Boneless, skinless chicken breasts; can of San Marzano tomatoes and garlic
This is sort of cacciatore meets Milanese:
"Butterfly" the breasts w/ a knife so they are half as thin and even. S&P and then coat in following in this order: flour, beaten egg, store-bought breadcrumbs mixed w/ dried or fresh parsley.
In a pan w/ olive oil, fry on med heat on both sides til nice and golden (doesn't have to be cooked through at this point). Remove from pan.
In same pan w/ more oil, add diced onion and garlic, saute for few min. Deglaze pan w/ splash of red wine. Add tomatoes (if whole, then simply squish w/ your hands to break up--watch out for squirting juice!). Add S&P and any Italian seasonings. Let simmer for 10-15, then add red pepper flakes for a kick and pinch of sugar if needed. Return chicken to finish cooking and heating through.
Garnish w/ fresh parsley and parmesan and serve over pasta (I like linguine or spaghetti). Squeeze of fresh lemon is also nice. I've done this w/ pork as well. Buon appetito!

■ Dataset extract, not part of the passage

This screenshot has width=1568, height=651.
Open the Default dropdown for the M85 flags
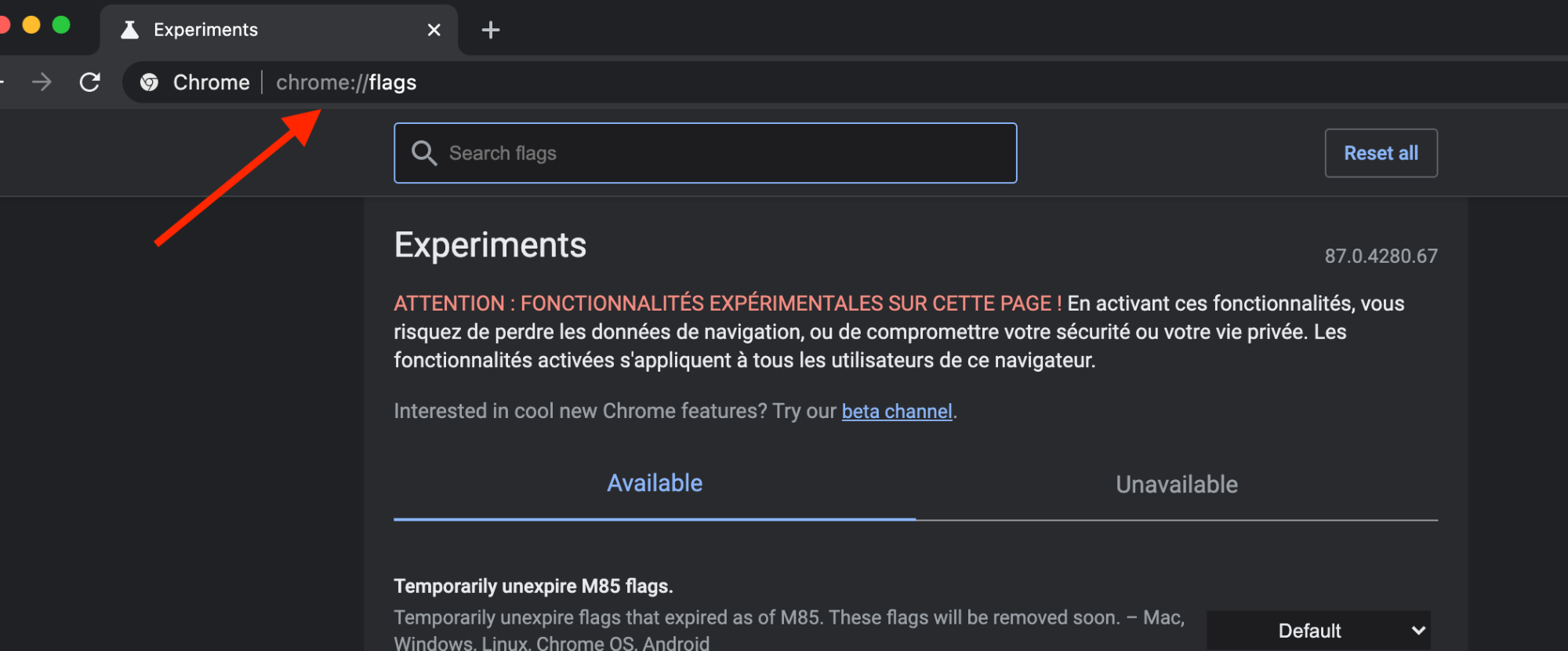1317,631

Brown the chicken breast in olive oil over med heat. Remove. Add garlic and leeks and soften. Deglaze with white wine, add tomatoes and saffron. Cook until saucy. Salt to taste. Return chicken to pan with the sauce, cover and cook an additional 10 mins or so, until the chicken is uniformly firm when pressed.
This is good with couscous or boiled potatoes.